#### [Text for analysis]
****************************************

Microbial Range Expansion and the Spread of Antibiotic Resistance

Location

372 Hollister Hall -or- via Zoom - register for zoom link: https://tinyurl.com/k5axpvxc

Description

Abstract
Every surface-attached microbial community must undergo range expansion at some point in its existence. Range expansion refers to the movement of cells into previously unoccupied space. The range expansion process has at least two important outcomes. First, different populations (species, strains, etc.) begin to arrange themselves non-randomly across space and form spatial patterns, which I refer to as spatial self-organization. Second, biodiversity is lost at the expansion frontier as a consequence of competition and drift. Both of these outcomes can have important effects on community-level properties and on the evolutionary and ecological processes acting on communities. In this talk, I will first present mechanisms and processes that can counteract the purifying effects of competition and drift at the expansion frontier, and thus slow the loss of biodiversity. I will next discuss the consequences on an important community-level process; the horizontal spread and proliferation of antibiotic resistance. Finally, I will discuss how our findings are potentially generalizable to nearly any surface-attached microbial community, including those important for environmental sustainability, biotechnology, and human health and disease.

****************************************

Carry on the seminar announcement about microbial range expansion and antibiotic resistance, starting after its final sentence. The material after this point comes from an unrelated source.

#### [Supplied material]

****************************************

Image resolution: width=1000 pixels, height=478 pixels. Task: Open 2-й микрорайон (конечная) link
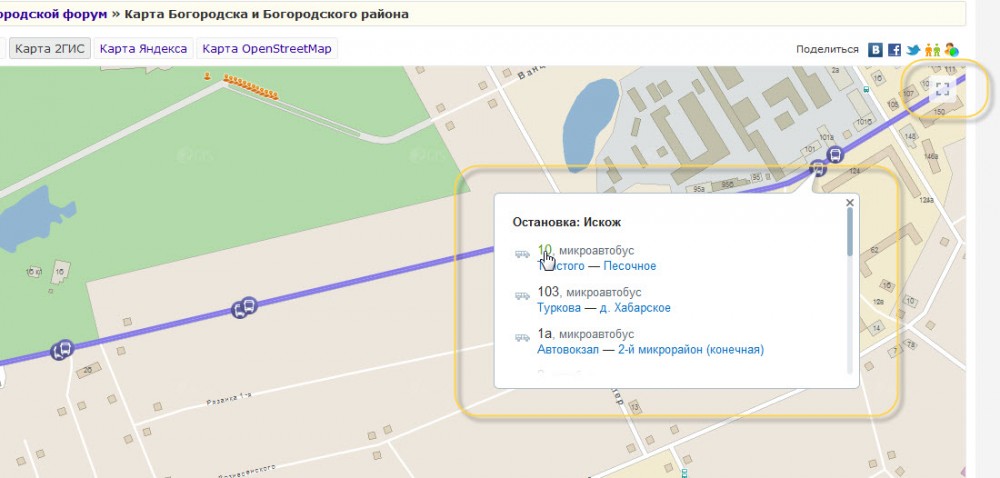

****************************************

#### [Result of this exercise]
Biography
Dave Johnson is a Senior Scientist and leader of the Microbial Community Assembly group in the Department of Environmental Microbiology at Eawag. He received his MS from the University of Michigan and his PhD from the University of California, Berkeley, both in Environmental Engineering. He then became a postdoctoral researcher at the University of Lausanne and subsequently a junior group leader at ETH Zürich. His main interests are on the causes and consequences of microbial spatial self-organization. He serves on the editorial boards for The ISME Journal and Current Opinion in Biotechnology, and serves on the commissions of the Swiss Society for Microbiology and the European Federation of Biotechnology. In his free time, he enjoys trying to prevent his two sons and his Spanish Greyhound from destroying his apartment.